糸井重里(いといしげさと)氏率いるほぼ日のロングセラー商品「ほぼ日手帳」。これまでの手帳の常識とは一線を画す商品として、18年間も売れ続けている、この連続的なイノベーションの裏側には、利用者の喜びを徹底的に追求するという独自の哲学があった。

「2019年版」の「ほぼ日手帳」は、サイズやカバーなどの違いで95アイテムになっている
「2019年版」の「ほぼ日手帳」は、サイズやカバーなどの違いで95アイテムになっている

 「それは室町時代の人も喜ぶことなのか!」――。

 ほぼ日手帳の開発を担当する大和倫子氏は、ほぼ日の社長である糸井重里(いといしげさと)氏から、入社以来、そう何度も言われ続けている。ほぼ日手帳を購入し、実際に使う人に「本当に喜んでもらえる」商品にするためには、どうしたらいいか。それをクリエイターである糸井氏は、冒頭のような言葉で問いかけるという。大和氏は、「人間にとって本質的な、本当の喜びとは何か。それを探るために、世間で一般的な常識さえも疑うようになった。そうした考え方を、糸井から徹底的に叩き込まれた」と振り返る。

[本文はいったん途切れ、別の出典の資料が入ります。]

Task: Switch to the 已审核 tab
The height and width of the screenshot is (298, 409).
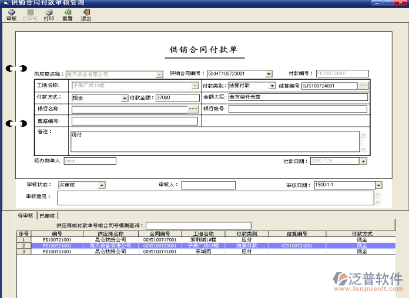Action: tap(47, 216)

 ほぼ日の看板商品である、ほぼ日手帳が誕生したのは2001年10月。当初はわずか1種類、売れたのは1万2000冊だった。それが17年9月発売の「2018年版」では85アイテムまで増え、年間で78万冊を売り上げる大ヒット、ロングセラー商品になっている。最新の「2019年版」も全部で95アイテムと、異例なほど種類が豊富だ。

 18年も続くロングセラー商品であるが、多額の広告宣伝費をかけて販売プロモーションを展開してきたわけではない。ビッグデータを活用して、デジタルマーケティングを展開して、といった今では当たり前の手法も、ほぼ日には無縁だ。それでも、ユニークな“イノベーション”を繰り返し、販売数を伸ばし続けている。その理由を探ると、1つのキーワードが浮かび上がってくる。「共感」である。

 ほぼ日手帳の開発には、糸井氏の強い思いがこもっている。そのため単なる手帳でなく、「クリエイターが手掛けた作品」というべきものではあるが、その一見すると異色な共感を軸とした商品開発に対する姿勢は、一般的な企業がイノベーションを実現する上でも参考になる、多くの示唆に富んでいることが分かった。

「2019年版」の新製品として、A5サイズの「ほぼ日5年手帳」を発売。5年分の同じ月日の状況が分かり、新たな楽しみが加わった
「2019年版」の新製品として、A5サイズの「ほぼ日5年手帳」を発売。5年分の同じ月日の状況が分かり、新たな楽しみが加わった

なぜ一般企業は「共感」に乏しいのか

 共感を端的に言えば、相手の感情を共有することだが、実際には簡単ではない。パソコン画面に並ぶ数字だけを見ているようなマーケターには、消費者、利用者がどのような気持ちで商品を購入したのか、利用しているのかは、分からない。ほぼ日も、利用者の気持ちを探ろうと、利用者に集まってもらい、どんな使い方をしているか、どんな課題があるのかをヒアリングしている。社員とほぼ日手帳について意見交換する機会も多い。しかし、集めた声をそのまま受け入れるのではなく、なぜそうした意見が出てくるのか、本来はどうあるべきかという本質を常に考えるのだという。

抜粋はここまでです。